Background: The amyloid fibril deposits that cause systemic amyloidosis always contain the nonfibrillar normal plasma protein, serum amyloid P component (SAP). The drug (R)-1-[6-[(R)-2-carboxy-pyrrolidin-1-yl]-6-oxo-hexanoyl]pyrrolidine-2-carboxylic acid (CPHPC) efficiently depletes SAP from the plasma but leaves some SAP in amyloid deposits that can be specifically targeted by therapeutic IgG anti-SAP antibodies. In murine amyloid A type amyloidosis, the binding of these antibodies to the residual SAP in amyloid deposits activates complement and triggers the rapid clearance of amyloid by macrophage-derived multinucleated giant cells.

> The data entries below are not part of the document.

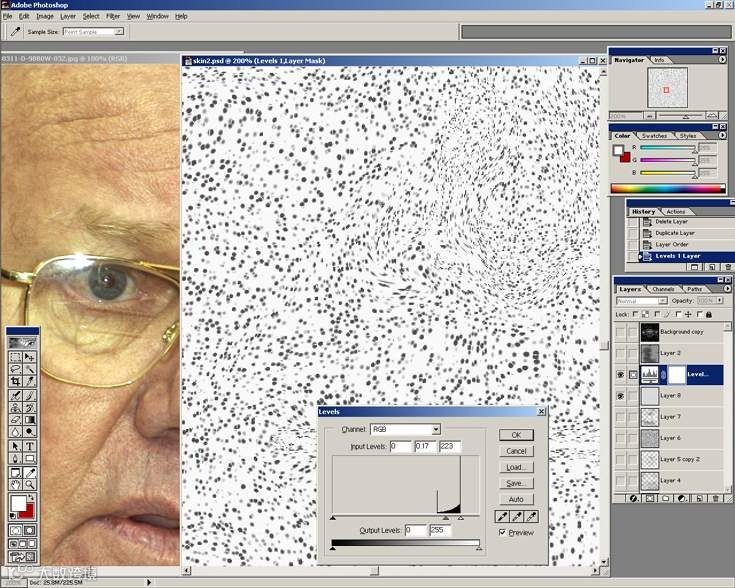
Task: Hide Layer 8 using its eye icon
Action: tap(621, 396)
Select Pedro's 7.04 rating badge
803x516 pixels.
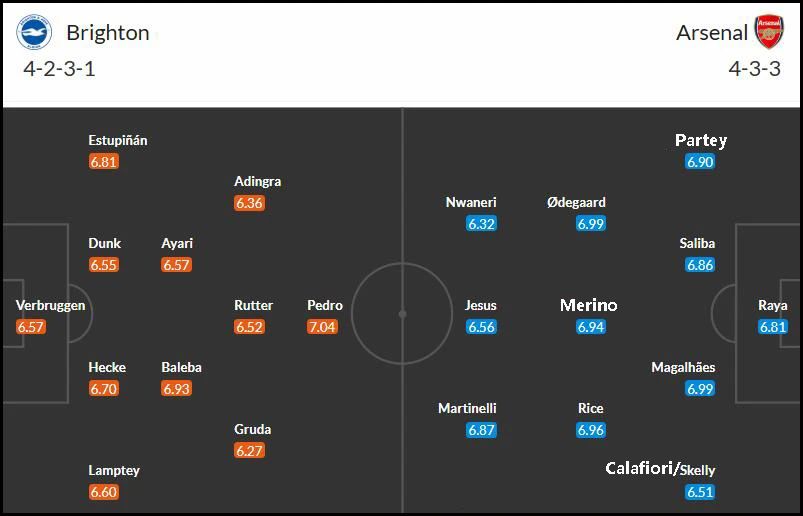pyautogui.click(x=322, y=327)
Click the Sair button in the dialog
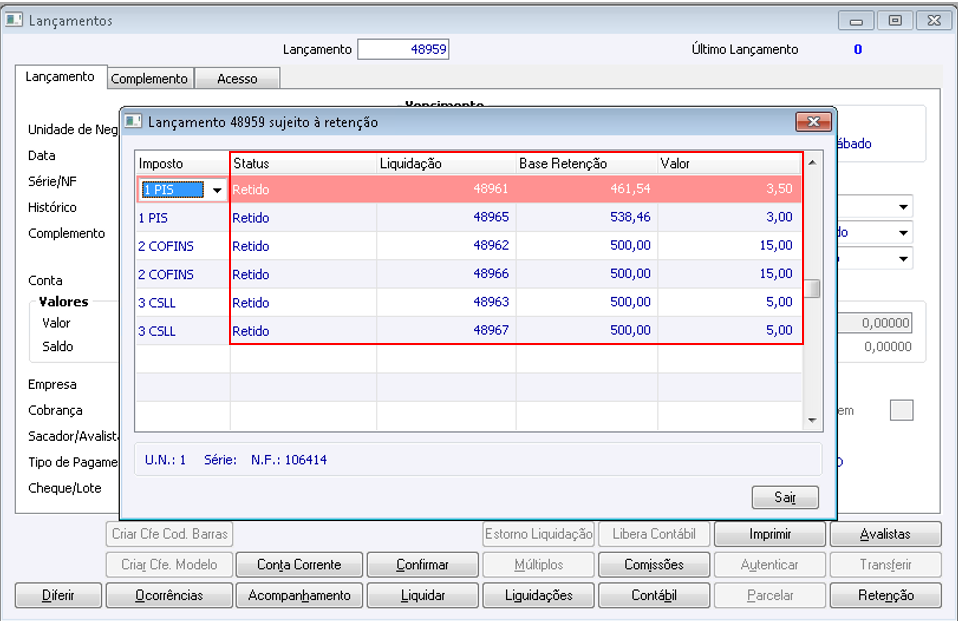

Methods: We conducted an open-label, single-dose-escalation, phase 1 trial involving 15 patients with systemic amyloidosis. After first using CPHPC to deplete circulating SAP, we infused a fully humanized monoclonal IgG1 anti-SAP antibody. Patients with clinical evidence of cardiac involvement were not included for safety reasons. Organ function, inflammatory markers, and amyloid load were monitored.
Results: There were no serious adverse events. Infusion reactions occurred in some of the initial recipients of larger doses of antibody; reactions were reduced by slowing the infusion rate for later patients. At 6 weeks, patients who had received a sufficient dose of antibody in relation to their amyloid load had decreased liver stiffness, as measured with the use of transient elastography. These patients also had improvements in liver function in association with a substantial reduction in hepatic amyloid load, as shown by means of SAP scintigraphy and measurement of extracellular volume by magnetic resonance imaging. A reduction in kidney amyloid load and shrinkage of an amyloid-laden lymph node were also observed.
Conclusions: Treatment with CPHPC followed by an anti-SAP antibody safely triggered clearance of amyloid deposits from the liver and some other tissues. (Funded by GlaxoSmithKline; ClinicalTrials.gov number, NCT01777243.).